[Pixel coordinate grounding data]
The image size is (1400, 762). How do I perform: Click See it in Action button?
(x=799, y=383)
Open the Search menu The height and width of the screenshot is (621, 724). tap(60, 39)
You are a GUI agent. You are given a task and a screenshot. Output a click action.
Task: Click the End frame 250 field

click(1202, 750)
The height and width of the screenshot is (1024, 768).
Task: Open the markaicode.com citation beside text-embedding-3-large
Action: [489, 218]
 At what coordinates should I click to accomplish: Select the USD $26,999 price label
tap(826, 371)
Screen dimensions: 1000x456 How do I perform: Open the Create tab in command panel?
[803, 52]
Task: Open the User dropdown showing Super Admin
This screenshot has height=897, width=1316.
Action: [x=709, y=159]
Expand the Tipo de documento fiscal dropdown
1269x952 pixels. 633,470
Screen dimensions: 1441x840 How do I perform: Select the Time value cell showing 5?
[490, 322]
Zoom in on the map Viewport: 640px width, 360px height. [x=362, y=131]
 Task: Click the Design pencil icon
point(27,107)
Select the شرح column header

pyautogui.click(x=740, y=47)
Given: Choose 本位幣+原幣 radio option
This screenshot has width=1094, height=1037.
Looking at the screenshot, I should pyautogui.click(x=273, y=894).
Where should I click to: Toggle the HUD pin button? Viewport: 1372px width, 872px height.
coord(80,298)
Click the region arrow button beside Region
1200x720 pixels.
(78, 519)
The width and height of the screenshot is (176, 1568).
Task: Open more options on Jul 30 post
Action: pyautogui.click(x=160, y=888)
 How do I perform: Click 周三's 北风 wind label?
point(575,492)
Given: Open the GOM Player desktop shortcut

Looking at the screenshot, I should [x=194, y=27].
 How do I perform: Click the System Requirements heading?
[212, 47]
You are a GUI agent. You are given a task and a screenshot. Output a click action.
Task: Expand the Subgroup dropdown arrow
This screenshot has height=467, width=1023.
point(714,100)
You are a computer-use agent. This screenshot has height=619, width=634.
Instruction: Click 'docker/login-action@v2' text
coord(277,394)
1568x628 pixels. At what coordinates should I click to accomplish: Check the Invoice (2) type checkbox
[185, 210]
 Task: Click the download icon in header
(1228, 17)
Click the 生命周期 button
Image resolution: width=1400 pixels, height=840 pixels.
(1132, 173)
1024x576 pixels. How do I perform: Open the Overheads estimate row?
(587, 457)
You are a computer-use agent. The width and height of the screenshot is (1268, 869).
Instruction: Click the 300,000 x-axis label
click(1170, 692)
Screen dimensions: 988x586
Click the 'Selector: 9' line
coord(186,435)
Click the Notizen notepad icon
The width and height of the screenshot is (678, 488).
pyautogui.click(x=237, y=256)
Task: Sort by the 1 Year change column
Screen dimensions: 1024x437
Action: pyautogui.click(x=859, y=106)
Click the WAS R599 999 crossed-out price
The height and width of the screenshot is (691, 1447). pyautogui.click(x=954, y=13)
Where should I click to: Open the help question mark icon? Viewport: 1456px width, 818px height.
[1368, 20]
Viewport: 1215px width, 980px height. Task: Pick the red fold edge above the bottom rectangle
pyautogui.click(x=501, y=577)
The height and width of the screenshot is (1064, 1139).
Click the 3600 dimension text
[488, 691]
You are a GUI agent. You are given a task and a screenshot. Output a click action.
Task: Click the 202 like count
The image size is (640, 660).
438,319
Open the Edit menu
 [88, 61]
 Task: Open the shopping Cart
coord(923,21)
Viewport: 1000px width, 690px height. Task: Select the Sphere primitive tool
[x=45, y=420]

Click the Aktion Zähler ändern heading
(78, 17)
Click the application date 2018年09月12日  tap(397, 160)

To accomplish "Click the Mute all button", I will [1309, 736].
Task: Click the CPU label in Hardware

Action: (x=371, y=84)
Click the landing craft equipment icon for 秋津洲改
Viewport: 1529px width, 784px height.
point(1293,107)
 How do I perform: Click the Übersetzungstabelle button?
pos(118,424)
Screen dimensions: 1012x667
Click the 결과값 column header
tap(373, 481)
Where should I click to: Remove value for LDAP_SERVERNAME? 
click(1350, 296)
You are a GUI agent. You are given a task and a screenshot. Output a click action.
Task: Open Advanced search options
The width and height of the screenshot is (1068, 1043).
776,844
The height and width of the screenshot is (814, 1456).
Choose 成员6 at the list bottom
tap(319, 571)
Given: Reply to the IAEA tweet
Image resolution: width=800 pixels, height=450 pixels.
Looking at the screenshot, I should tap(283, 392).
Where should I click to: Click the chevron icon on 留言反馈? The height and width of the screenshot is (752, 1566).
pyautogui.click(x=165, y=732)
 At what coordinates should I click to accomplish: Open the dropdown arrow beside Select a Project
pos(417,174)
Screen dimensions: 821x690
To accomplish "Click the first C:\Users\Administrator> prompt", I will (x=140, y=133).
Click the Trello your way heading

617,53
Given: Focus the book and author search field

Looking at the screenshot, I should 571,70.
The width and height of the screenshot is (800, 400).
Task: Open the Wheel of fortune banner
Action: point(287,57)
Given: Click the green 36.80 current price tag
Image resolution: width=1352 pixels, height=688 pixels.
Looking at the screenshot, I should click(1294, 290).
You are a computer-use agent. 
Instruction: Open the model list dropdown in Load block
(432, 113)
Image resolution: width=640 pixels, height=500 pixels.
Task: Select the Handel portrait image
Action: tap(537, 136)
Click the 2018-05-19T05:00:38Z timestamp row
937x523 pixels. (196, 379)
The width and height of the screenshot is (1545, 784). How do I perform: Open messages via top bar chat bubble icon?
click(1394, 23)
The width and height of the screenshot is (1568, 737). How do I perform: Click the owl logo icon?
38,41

◆ Task to carry out: Wherever the word "will" appears in a line of the data above, copy that line.

◆ Written answer:
To accomplish "Click the Mute all button", I will [1309, 736].
To accomplish "Click the first C:\Users\Administrator> prompt", I will (x=140, y=133).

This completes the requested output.